Allah SWT hanya memberikan potensi akal kepada malaikat, tidak punya nafsu. Sehingga
wajar jika malaikat sangat patuh kepada Allah swt, karena memang tidak punya
kepentingan terhadap dirinya. Sementara manusia, memiliki akal dan nafsu.
Dengan begitu, nafsu lah yang menjadi tantangan ketaatan terhadap Tuhannya.
Sedangkan
hewan, hanya memiliki nafsu, tanpa akal. Oleh karena itu, hewan tidak memiliki
beban syari’at (taklif). Karena yang menjadi tolak ukur taklif adalah akal.
Jika tidak memiliki akal, maka taklif tidak berlaku.
Berikutnya
adalah, antara malaikat dan manusia, lebih mulia siapa? Apakah malaikat yang
tidak memiliki nafsu dan mempunyai loyalitas ibadah total kepada Tuhannya. Atau
sebaliknya? Manusia lebih mulia daripada malaikat, karena memiliki potensi
nafsu dalam dirinya. Dengan nafsu itu, maka menjadi beban sekaligus tantangan
untuk menjaga loyalitas ibadah kepada Allah swt. Apakah beban itu menjadi nilai
plus bagi manusia?
Syekh
Syihabuddin al-Qastalani (w. 923 H), ulama kebangsaan Mesir bermadzhab Syafi’i,
dalam kitab Al-Mawahib al-Ladunniyah (juz 3, hal. 130-131) menjelaskan bahwa
para ulama berbeda pendapat, antara siapa yang lebih mulia. Apakah malaikat
atau manusia. Sebagian ulama berpendapat bahwa malaikatlah yang lebih mulia, sebagian
yang lain berpendapat sebaliknya.
Menurut
al-Qastalani, kelompok yang berpendapat bahwa malaikat lebih mulia daripada
manusia adalah dari kalangan Mu’tazilah, para Pakar Filsafat, dan sebagian
ulama kalangan Asya’irah. Pendapat ini dipilih oleh AL-Qadli Abi Bakar
al-Babqillani (w. 1013 M) dan Abu Abdillah al-Halimi (w. 403 H).
Ada
beberapa dasar yang menjadi landasan argumen mereka. Berikut beberapa di
antaranya.
Pertama,
malaikat adalah makhluk yang hanya berupa ruh tanpa jasad. Sehingga terhindar
dari nafsu (syahwat), amarah, dan keburukan-keburukan lainnya.
Tampaknya,
Al-Ghazali sepakat dengan poin ini. Dalam magnum opusnya, kitab Ihya ‘Ulumiddin
menjelaskan bahwa level manusia itu berada di antara malaikat dan hewan. Lebih
mulia dari hewan dan lebih rendah dari bangsa malaikat. Berikut penjelasan
Al-Ghazali,
والإنسان رتبته فوق رتبة البهائم لقدرته بنور
العقل على كسر شهوته ودون رتبة الملائكة لاستيلاء الشهوات عليه وكونه مبتلى
بمجاهدتها، فكلما انهمك في الشهوات انحط إلى أسفل السافلين والتحق بغمار البهائم،
وكلما قمع الشهوات ارتفع إلى أعلى عليين والتحق بأفق الملائكة.
Artinya,
“Level manusia itu berada di atas hewan karena dengan cahaya akal yang
dimilikinya mampu menaklukan syahwat. Akan tetapi di bawah level malaikat
karena memiliki syahwat dan diuji untuk menaklukannya.”
“Jika
ia terbuai oleh syahwatnya, levelnya akan turun setara dengan hewan.
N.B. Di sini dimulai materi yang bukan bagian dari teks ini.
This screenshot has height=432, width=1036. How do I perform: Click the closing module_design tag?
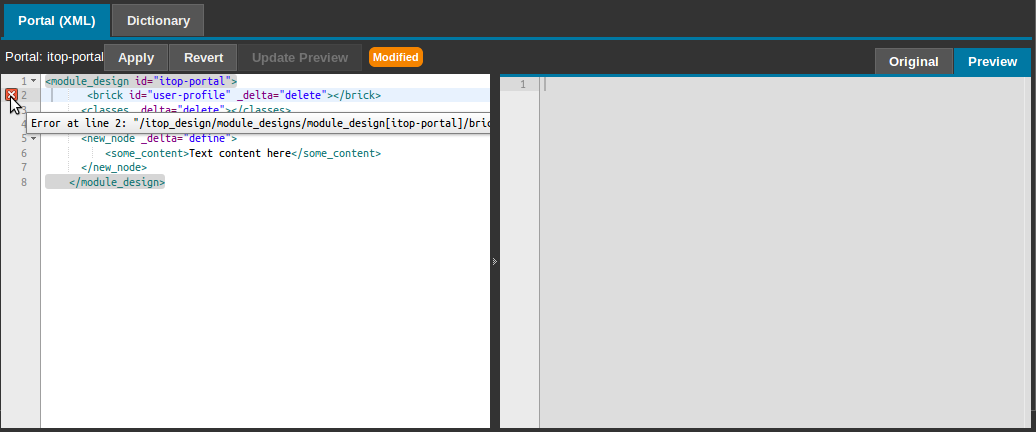[116, 183]
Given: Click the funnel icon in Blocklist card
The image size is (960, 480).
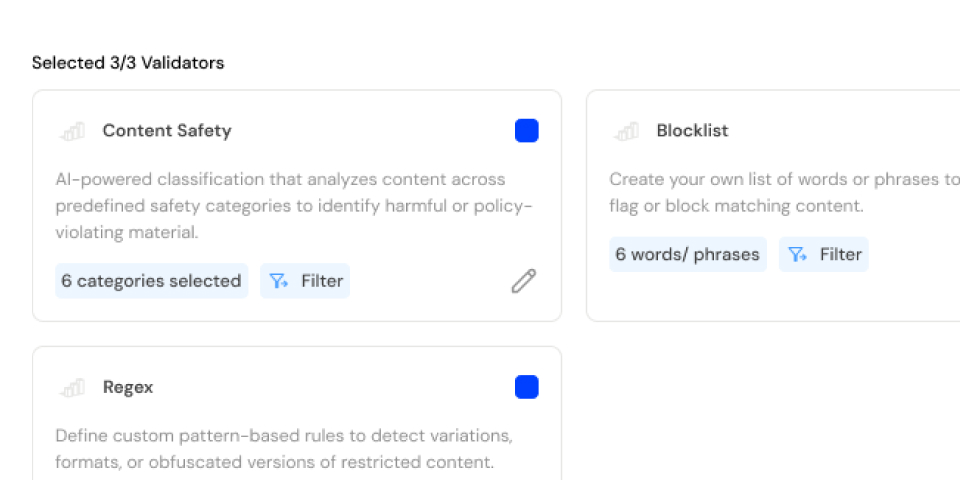Looking at the screenshot, I should 797,255.
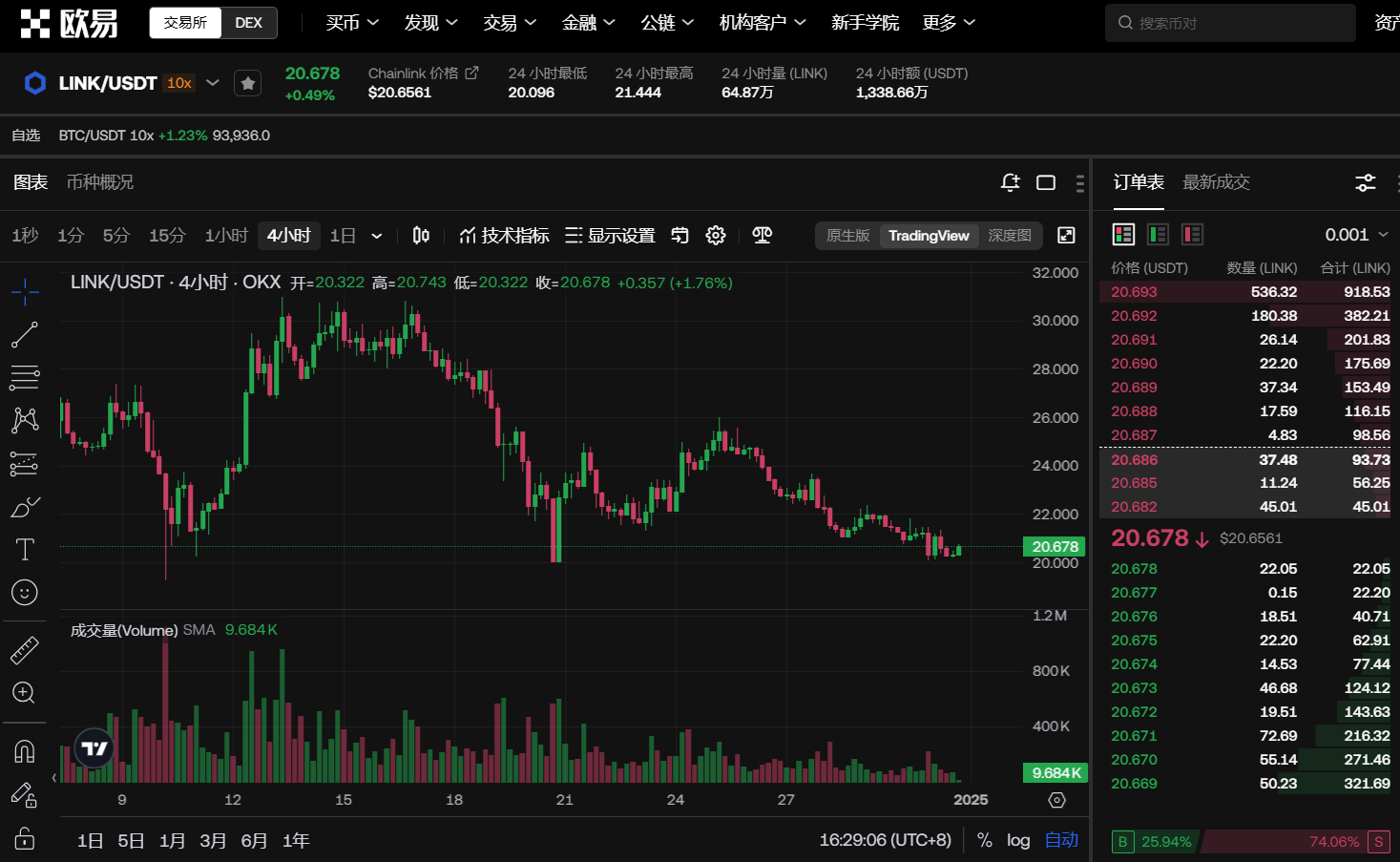Open the 币种概况 tab
1400x862 pixels.
pyautogui.click(x=100, y=182)
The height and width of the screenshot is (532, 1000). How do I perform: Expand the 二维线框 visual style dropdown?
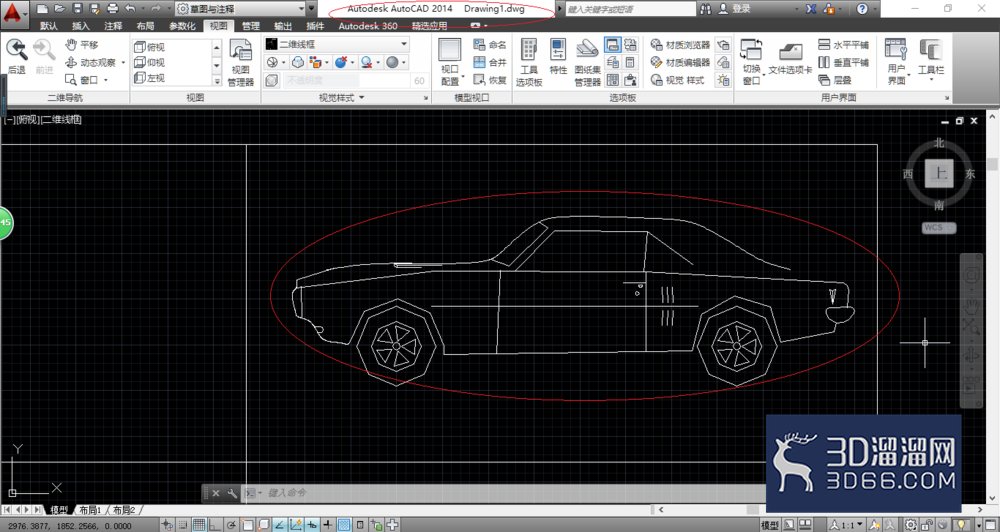[x=337, y=44]
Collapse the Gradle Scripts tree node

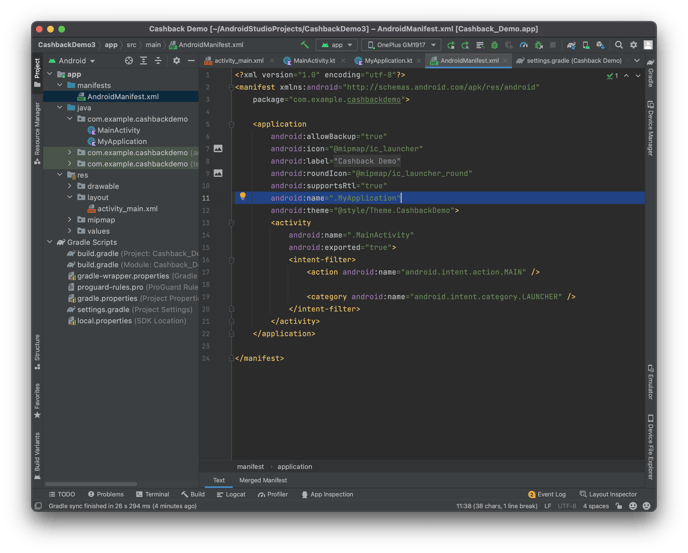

Sebaliknya, jika mampu menghancurkan syahwatnya, makan levelnya akan naik
setinggi-tingginya bersama golongan para malaikat.” (Ihya ‘Ulumiddin, juz ,
hal. 236)
Kedua,
para nabi, sebagai level manusia tertinggi dalam strata manusia, mereka belajar
kepada para malaikat. Sebagaimana disebutkan dalam firman Allah swt. berikut,
عَلَّمَهُۥ
شَدِيدُ ٱلۡقُوَىٰ
Artinya,
“Yang diajarkan kepadanya oleh (Jibril) yang sangat kuat.” (QS. An-Najm [53]:
5)
Jelas,
antara orang yang mengajar, dalam hal ini malaikat, dengan yang diajar, yaitu
para nabi (manusia), lebih utama yang mengajar. Ketiga, dalam al-Quran dan
hadits, penyebutan malaikat selalu lebih dulu daripada manusia. Seperti pada
pada hadits berikut,
خُلِقَتْ الْمَلَائِكَةُ مِنْ نُورٍ وَخُلِقَ الْجَانُّ مِنْ
مَارِجٍ مِنْ نَارٍ وَخُلِقَ آدَمُ مِمَّا وُصِفَ لَكُم
Artinya,
“Malaikat itu diciptakan dari cahaya, sementara jin diciptakan dari nyala api,
dan Adam diciptakan dari apa yang telah dijelaskan pada kalian semua.”
Dari
sini dapat dipahami, bahwa yang didahulukan (malaikat) berarti lebih mulia
daripada yang didahului (manusia).
Sementara
pendapat yang mengatakan manusia lebih mulia dibanding malaikat memiliki
beberapa argumen yang juga sekaligus menyanggah argumen pendapat pertama. Syekh
Syihabuddin al-Qastalani dalam kitab Al-Mawahib al-Ladunniyah (juz 3, hal.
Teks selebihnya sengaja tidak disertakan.